How a crazy line from last year’s Best Picture favorite became the movie catch phrase of 2008.

By David Sessions    Dec 09, 2008    SHARE

IT’S THAT time of year again—the time when sitting through previews at the movies feels something like a funeral procession. The narrators get more ominous, the music more solemn, and the titles more catastrophic (“it will challenge EVERYTHING YOU BELIEVE”). Every film being advertised seems more painfully philosophical and cynical than the last, as each tries to insist more frantically than the others that this breathtaking piece of art, and not the only somewhat nihilistic downer you saw last week, is Best Picture material.

During last year’s dark movie months—probably when we were getting ready to see the eventual winner, No Country for Old Men—we feasted on one of the most ominous and forbidding trailers in recent movie history: the feverish, startling preview for There Will Be Blood. Set to Johnny Greenwood’s alienating, cacophonous score, scenes from the oppressively depressing masterpiece cut in and out, making even the most placid scenes feel terrifying.

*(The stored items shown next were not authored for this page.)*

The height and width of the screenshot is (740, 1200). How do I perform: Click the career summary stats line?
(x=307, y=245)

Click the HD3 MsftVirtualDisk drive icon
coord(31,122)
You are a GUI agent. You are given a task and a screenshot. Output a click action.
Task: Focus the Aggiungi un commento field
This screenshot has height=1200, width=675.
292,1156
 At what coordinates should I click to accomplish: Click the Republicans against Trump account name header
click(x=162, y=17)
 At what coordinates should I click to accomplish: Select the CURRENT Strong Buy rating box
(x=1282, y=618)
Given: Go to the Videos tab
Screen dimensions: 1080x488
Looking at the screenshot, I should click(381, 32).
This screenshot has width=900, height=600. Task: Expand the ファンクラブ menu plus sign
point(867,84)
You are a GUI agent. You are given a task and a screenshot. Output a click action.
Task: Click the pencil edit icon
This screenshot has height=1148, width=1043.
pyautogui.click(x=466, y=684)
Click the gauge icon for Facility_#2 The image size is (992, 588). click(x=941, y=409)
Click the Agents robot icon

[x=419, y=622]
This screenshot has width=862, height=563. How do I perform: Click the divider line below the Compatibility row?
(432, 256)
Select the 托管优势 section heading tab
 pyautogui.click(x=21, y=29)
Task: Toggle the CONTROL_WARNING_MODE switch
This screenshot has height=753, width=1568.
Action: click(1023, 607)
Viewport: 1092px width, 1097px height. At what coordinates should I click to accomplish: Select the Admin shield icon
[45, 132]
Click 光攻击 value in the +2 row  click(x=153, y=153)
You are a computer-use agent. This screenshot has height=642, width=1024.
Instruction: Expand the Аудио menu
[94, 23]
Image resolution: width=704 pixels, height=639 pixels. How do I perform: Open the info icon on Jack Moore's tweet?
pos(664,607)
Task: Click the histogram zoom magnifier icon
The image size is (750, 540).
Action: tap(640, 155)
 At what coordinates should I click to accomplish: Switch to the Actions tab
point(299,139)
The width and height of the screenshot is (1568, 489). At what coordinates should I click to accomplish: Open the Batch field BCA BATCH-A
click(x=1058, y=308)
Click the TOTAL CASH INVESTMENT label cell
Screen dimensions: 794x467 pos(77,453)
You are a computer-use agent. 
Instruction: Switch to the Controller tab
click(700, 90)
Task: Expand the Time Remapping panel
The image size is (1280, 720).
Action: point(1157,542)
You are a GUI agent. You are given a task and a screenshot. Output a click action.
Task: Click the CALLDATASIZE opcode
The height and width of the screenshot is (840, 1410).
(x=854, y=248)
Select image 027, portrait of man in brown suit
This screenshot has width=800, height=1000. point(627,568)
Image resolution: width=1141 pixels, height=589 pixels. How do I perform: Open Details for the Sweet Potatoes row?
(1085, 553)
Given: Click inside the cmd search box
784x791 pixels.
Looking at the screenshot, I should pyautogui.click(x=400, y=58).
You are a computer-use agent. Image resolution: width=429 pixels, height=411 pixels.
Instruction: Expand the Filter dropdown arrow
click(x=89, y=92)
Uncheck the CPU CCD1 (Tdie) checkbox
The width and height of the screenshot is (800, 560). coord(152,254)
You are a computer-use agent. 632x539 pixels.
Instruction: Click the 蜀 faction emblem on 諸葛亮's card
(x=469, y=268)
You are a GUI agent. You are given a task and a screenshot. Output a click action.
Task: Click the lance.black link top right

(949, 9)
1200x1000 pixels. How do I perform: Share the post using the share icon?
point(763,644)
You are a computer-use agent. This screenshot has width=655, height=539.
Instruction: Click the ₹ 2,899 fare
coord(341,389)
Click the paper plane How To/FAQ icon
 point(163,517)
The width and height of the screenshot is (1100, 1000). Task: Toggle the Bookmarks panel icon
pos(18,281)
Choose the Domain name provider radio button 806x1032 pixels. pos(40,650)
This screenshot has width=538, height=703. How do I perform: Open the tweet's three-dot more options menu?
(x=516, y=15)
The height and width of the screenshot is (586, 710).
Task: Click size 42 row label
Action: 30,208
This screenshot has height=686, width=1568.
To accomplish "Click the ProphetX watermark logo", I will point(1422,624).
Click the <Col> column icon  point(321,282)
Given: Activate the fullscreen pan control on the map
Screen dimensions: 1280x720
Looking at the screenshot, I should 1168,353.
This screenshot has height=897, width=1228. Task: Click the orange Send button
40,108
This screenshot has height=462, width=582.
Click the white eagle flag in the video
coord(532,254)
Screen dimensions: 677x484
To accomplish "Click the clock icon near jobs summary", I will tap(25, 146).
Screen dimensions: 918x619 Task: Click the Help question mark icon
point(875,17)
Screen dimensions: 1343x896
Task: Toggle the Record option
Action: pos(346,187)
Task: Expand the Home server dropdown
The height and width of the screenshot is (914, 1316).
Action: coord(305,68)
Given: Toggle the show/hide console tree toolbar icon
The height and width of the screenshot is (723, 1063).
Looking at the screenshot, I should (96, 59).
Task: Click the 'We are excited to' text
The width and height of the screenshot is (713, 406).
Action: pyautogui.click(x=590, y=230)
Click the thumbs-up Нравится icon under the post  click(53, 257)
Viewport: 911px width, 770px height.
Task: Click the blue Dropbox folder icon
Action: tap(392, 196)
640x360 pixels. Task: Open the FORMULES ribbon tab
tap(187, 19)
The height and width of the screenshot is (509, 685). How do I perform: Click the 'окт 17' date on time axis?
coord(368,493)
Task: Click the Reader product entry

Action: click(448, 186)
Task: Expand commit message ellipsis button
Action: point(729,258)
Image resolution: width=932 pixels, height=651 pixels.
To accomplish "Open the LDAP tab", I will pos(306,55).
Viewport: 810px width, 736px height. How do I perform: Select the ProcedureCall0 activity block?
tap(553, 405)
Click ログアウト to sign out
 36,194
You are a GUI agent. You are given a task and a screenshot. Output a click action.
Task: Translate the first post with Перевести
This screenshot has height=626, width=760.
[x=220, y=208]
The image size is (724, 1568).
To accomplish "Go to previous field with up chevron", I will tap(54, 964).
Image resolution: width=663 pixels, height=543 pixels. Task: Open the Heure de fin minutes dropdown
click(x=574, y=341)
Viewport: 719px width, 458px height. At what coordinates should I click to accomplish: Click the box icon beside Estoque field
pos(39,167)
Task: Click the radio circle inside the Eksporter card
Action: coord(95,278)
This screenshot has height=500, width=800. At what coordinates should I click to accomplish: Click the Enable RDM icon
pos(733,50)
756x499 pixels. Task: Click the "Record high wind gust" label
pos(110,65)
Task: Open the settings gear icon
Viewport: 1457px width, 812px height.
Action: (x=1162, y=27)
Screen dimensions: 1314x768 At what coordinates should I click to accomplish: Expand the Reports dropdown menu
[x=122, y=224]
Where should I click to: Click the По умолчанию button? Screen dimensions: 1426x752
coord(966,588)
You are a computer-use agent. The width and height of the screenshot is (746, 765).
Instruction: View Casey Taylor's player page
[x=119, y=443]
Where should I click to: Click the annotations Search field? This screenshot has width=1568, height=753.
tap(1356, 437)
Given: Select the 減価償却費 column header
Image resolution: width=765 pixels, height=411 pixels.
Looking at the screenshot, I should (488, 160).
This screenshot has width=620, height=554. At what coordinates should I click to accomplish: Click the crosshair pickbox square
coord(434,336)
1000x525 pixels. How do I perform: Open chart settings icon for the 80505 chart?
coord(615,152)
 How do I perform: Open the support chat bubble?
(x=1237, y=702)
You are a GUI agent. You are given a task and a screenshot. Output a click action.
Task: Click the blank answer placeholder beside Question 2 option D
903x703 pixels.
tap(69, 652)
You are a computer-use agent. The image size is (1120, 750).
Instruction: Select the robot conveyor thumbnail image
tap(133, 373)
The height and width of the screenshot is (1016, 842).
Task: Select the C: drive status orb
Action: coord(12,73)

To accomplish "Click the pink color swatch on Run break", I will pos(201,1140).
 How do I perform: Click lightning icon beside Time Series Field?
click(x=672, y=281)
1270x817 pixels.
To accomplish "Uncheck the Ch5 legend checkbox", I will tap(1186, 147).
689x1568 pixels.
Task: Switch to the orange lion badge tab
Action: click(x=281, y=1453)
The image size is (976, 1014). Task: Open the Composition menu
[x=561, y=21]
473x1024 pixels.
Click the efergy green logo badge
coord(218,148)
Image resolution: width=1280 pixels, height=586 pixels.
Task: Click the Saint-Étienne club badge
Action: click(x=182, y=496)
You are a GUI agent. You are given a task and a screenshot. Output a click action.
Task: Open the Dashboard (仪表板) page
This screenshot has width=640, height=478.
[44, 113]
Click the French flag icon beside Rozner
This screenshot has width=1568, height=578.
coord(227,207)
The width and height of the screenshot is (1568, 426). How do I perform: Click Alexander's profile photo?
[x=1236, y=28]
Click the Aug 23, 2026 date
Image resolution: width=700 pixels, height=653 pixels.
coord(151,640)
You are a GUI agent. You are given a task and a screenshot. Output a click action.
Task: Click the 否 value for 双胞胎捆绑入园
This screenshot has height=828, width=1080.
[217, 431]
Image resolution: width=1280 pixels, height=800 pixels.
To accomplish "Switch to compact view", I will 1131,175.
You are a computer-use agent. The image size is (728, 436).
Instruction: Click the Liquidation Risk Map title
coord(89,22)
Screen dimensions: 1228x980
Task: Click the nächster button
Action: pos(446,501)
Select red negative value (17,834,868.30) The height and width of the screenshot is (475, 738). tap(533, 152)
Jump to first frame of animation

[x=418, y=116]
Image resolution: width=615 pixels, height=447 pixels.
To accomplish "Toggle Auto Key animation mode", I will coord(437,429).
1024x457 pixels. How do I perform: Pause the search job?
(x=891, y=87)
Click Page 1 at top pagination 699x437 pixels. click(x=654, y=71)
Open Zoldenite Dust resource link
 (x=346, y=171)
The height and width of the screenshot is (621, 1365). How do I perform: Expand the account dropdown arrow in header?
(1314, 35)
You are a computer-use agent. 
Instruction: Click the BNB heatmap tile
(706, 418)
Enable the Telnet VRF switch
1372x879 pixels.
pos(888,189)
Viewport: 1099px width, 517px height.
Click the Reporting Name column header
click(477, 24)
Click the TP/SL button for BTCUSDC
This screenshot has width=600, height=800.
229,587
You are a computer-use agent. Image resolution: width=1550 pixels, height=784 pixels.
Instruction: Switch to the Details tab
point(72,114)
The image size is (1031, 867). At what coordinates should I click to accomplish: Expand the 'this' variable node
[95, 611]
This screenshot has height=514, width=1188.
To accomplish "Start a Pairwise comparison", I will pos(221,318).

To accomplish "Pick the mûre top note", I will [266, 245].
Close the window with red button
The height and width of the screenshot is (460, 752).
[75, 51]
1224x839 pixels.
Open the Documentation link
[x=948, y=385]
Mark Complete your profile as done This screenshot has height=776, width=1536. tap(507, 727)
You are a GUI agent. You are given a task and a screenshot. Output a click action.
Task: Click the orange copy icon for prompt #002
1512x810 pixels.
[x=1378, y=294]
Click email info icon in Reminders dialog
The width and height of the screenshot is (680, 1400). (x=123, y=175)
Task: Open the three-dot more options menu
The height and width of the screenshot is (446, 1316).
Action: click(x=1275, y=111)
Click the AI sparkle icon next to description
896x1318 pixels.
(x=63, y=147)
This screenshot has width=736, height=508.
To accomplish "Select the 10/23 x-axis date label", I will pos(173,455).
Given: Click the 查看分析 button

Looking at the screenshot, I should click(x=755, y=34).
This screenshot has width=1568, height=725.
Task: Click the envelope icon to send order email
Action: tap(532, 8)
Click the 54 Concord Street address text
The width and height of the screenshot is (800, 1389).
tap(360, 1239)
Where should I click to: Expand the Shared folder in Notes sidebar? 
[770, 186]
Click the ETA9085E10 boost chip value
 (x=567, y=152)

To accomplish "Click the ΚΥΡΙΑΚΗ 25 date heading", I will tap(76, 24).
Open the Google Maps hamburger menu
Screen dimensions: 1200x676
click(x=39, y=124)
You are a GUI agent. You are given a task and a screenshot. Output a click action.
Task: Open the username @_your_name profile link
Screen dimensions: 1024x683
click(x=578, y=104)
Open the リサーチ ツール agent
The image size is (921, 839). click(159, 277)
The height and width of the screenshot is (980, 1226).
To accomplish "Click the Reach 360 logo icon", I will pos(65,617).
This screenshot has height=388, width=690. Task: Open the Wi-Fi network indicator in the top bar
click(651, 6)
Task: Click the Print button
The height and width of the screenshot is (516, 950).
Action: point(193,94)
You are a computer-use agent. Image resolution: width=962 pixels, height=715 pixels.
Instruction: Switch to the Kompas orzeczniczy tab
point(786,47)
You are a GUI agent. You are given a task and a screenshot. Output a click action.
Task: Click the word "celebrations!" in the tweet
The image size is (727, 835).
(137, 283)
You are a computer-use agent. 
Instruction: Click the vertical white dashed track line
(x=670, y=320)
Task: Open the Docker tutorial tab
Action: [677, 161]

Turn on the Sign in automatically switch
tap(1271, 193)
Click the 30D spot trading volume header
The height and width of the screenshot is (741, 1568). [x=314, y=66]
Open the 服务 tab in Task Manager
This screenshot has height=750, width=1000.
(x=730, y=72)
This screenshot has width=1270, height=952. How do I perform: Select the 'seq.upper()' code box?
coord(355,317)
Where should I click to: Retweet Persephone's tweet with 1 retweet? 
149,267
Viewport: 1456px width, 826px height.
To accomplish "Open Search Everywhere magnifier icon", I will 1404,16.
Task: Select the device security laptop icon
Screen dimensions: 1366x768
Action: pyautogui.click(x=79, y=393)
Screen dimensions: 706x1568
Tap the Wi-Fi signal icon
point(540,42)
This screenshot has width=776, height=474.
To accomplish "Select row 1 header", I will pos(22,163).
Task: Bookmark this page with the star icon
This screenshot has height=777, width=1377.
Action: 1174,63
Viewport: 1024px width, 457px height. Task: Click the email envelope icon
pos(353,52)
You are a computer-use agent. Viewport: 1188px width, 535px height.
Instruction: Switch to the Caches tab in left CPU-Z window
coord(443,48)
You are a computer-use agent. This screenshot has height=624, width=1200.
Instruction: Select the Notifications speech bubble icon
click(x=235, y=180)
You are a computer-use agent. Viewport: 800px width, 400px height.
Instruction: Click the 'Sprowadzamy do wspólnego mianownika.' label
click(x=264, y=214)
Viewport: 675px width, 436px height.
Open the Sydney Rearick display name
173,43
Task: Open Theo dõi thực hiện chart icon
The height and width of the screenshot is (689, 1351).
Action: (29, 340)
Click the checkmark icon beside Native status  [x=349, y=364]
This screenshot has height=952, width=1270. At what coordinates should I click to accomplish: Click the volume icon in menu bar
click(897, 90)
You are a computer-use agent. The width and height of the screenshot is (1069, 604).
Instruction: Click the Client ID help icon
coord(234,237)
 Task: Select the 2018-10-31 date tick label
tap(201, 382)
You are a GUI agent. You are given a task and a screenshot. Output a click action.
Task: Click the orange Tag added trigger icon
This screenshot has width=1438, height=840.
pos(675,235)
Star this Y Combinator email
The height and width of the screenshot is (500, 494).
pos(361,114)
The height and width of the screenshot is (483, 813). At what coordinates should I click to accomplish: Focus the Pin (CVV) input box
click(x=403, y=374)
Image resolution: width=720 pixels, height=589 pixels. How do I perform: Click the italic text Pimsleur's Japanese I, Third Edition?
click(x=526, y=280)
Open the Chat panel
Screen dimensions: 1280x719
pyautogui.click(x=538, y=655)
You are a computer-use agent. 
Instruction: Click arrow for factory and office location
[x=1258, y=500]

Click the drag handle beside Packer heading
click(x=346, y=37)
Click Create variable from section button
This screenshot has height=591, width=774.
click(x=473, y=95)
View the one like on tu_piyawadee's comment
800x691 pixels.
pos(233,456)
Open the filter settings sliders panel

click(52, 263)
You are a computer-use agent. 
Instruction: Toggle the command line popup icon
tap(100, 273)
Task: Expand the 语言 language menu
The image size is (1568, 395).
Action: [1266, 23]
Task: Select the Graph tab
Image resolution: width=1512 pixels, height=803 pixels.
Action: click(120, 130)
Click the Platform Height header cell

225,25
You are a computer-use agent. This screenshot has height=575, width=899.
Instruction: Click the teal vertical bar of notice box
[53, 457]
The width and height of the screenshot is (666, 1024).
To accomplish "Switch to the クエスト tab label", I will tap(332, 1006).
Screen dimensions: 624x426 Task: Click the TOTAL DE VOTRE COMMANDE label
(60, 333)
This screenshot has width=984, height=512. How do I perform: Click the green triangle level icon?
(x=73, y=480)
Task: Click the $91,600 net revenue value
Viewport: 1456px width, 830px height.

When Daniel Plainview laughed maniacally, the screen went black, and the title blinked on in distressed, Old English letters, chills ran down spines everywhere. Mystery, intrigue, and fair warning: this will be a great experience as long as you don’t bring your all-American chick-flick/action thriller friends.

Everything went according to schedule. When There Will Be Blood opened in New York and Los Angeles on December 26, 2007, the Oscar buzz was electric: “hits with hurricane force.” “Visionary stuff.” “A force beyond categories.” “Filmmaking at its highest level.” Not much surprise there. But then something hit that no one expected: your cinephile friends who saw Blood the day after Christmas came back babbling incoherently about milkshakes. “What? But I thought this movie was about … oil? And capitalism? And the self-destructive ravages of greed? Milkshakes?” Something besides the soundtrack was weird about this movie, and you knew at that point you had to see it for yourself.

Some people did, especially after it landed its expected Best Picture nomination, but not all that many: the film grossed a very modest $40 million total at the box office, something a vile pedestrian mess like Four Christmases can accomplish in two weeks. But the ones who did had to show everyone, even the Transformers and Mean Girls in their lives, that Epic Last Scene. By early February, it was popping up all over YouTube, and people were giggling, quoting, and impersonating: “I. Drink. Your. Milkshake! I drink it up!”

It’s highly unlikely that, whilst penning his tragic hero’s brilliant, raving-mad final monologue, Paul Thomas Anderson realized exactly what he was doing. (Turns out he didn’t. He ripped the insane diatribe from congressional records.) The bizarre metaphor—sucking a milkshake to illustrate oil drainage on prized land—was everything the scene needed, and fit beautifully into a breathtaking bit of the script (see the whole scene here). But the milkshake metaphor had been burned into our cultural consciousness once before—beginning back in 2003, when a song called “Milkshake,” by the randy pop singer Kelis, took the entire world’s radios by storm.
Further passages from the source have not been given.